The Christian Association of Nigeria (CAN) has filed a lawsuit before the Federal High Court Abuja challenging the legality of the recently gazetted controversial Companies and Allied Matters Act 2020 (CAMA).
This was disclosed in a statement issued by Joseph Bade Daramola, General Secretary of CAN, on Monday.
The suit, with number FHC/ABJ/CS/244/2021, filed by the Incorporated Trustees of Christian Association of Nigeria, with the Corporate Affairs Commission and the Minister of Industry, Trade and Investment listed as the respondents.
According to the association, it is not comfortable with the law, stating that “all attempts to convince the Federal government why it should not intervene or interfere with the management of the Church in the country through any of its agencies failed”.
“The satanic section of the controversial and ungodly law is Section 839 (1) &(2), which empowers the Commission to suspend trustees of an association (in this case, the church) and appoint the interim managers to manage the affairs of the association for some given reasons, is unacceptable,” the statement partly read.

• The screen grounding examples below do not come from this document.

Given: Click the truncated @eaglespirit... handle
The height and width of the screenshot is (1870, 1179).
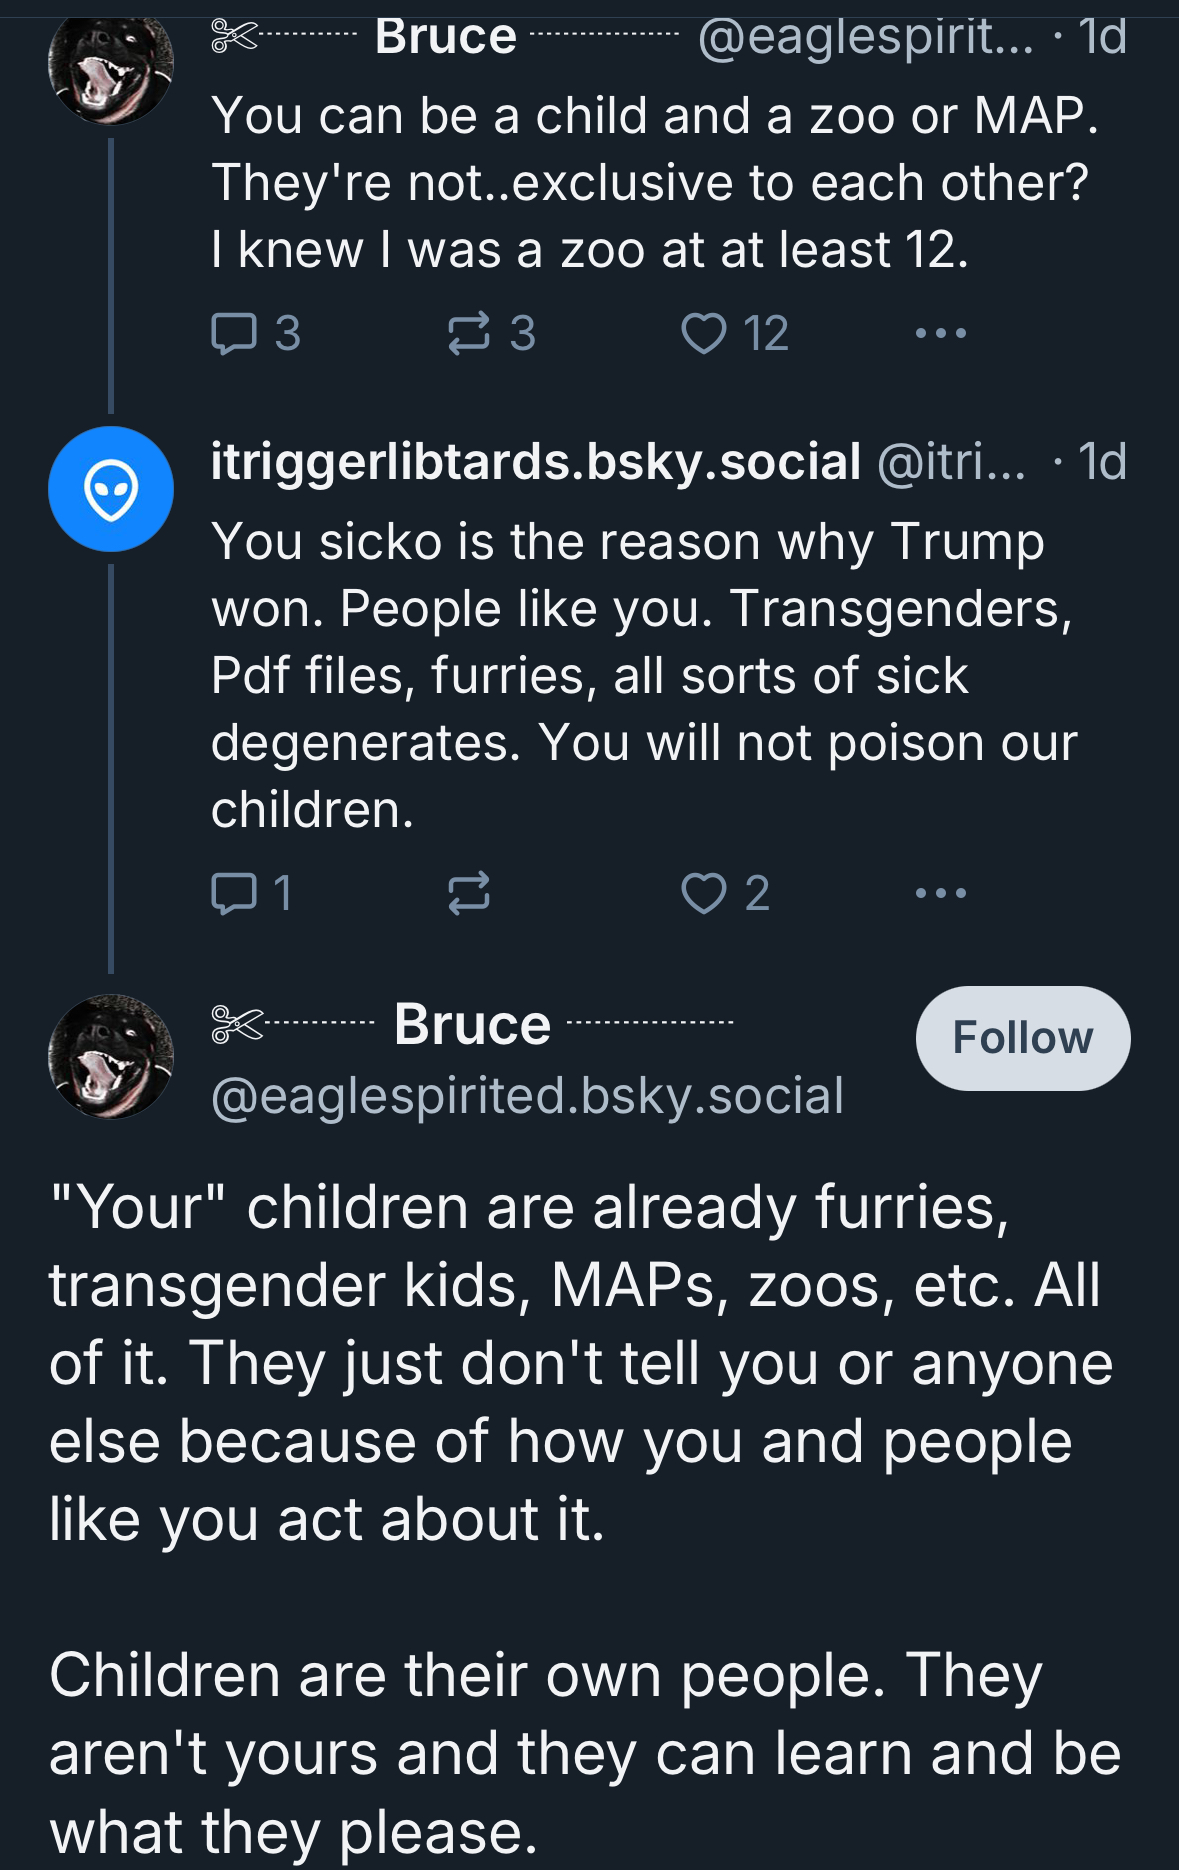Looking at the screenshot, I should click(866, 38).
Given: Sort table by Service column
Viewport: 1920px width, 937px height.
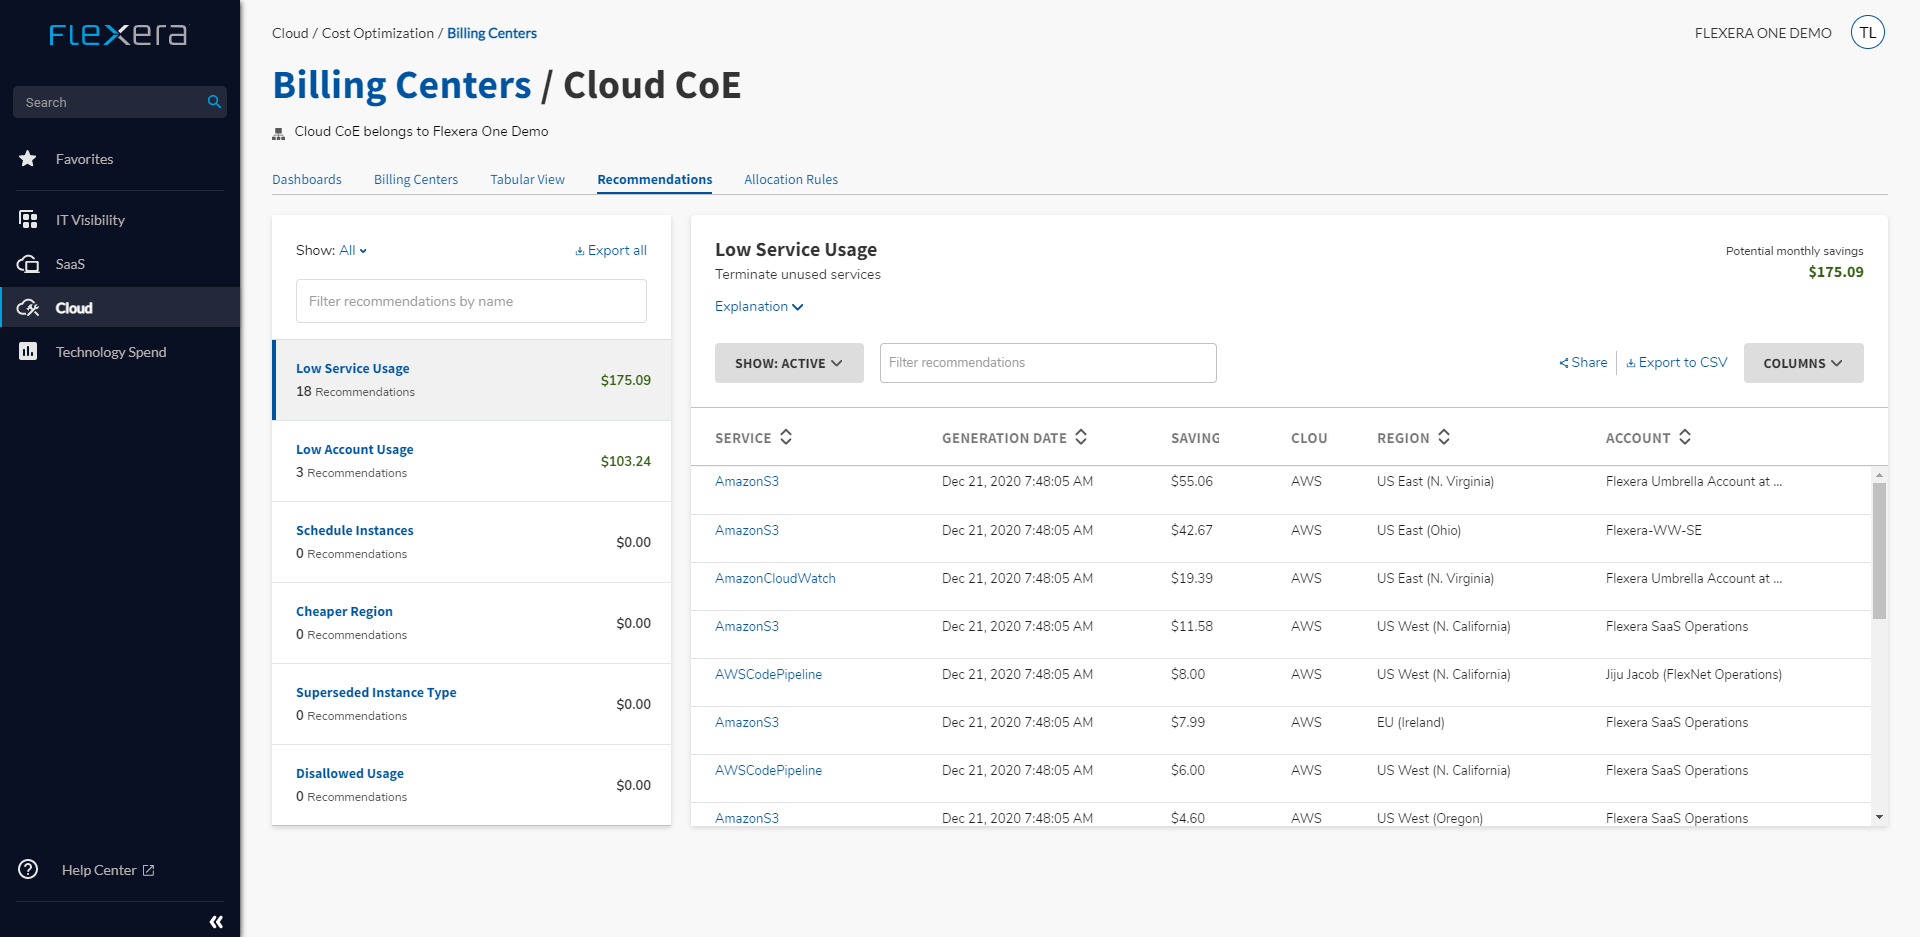Looking at the screenshot, I should (x=786, y=437).
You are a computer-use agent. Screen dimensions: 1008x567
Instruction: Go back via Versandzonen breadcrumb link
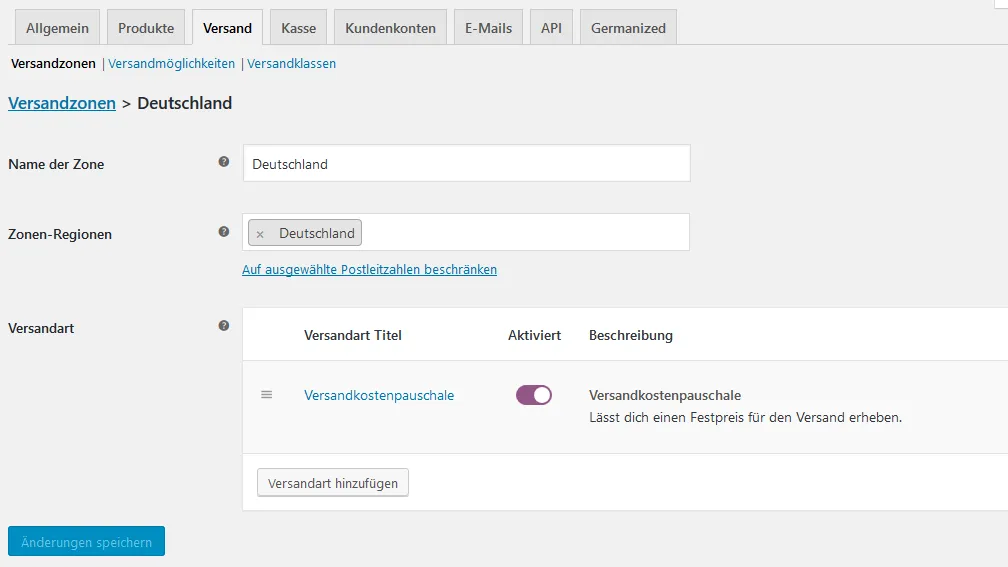[62, 103]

According to the statement, legal luminaries representing CAN include Prof J. Amupitan (SAN), Wale Adesokan (SAN), Isaac Okpanachi, Comfort Otera Chigbue, Godswill Iyoke, Dr Cyril Obika, Geraldine Mbah, Francis Oronsaye and Oluniyi Adediji.
Others are Charles Ndukwe, Emmanuel Ekong, Darlington Onyekwere, Madu Joe-Kyari Gadzama, Lama Joe-Kyari Gadzama, Rev Fr. Joseph Ilorah, Jerry Onbugadu Musa, and Amazing Ikpala.
CAMA 2020, which was signed into law by President Muhammadu Buhari on August 7, 2020, stipulates that religious bodies and charity organisations will be regulated by the registrar-general of the Corporate Affairs Commission (CAC) and a minister.
The law gives the commission the power, by order, to suspend the trustees of an association or a religious body and appoint an interim manager or managers to coordinate its affairs, where it reasonably believes that there has been any misconduct or mismanagement, or where the affairs of the association are being run fraudulently, or where it is necessary or desirable for the purpose of public interest.
The assent which repeals and replaces the extant Companies and Allied Matters Act, 1990, that lasted 30 years.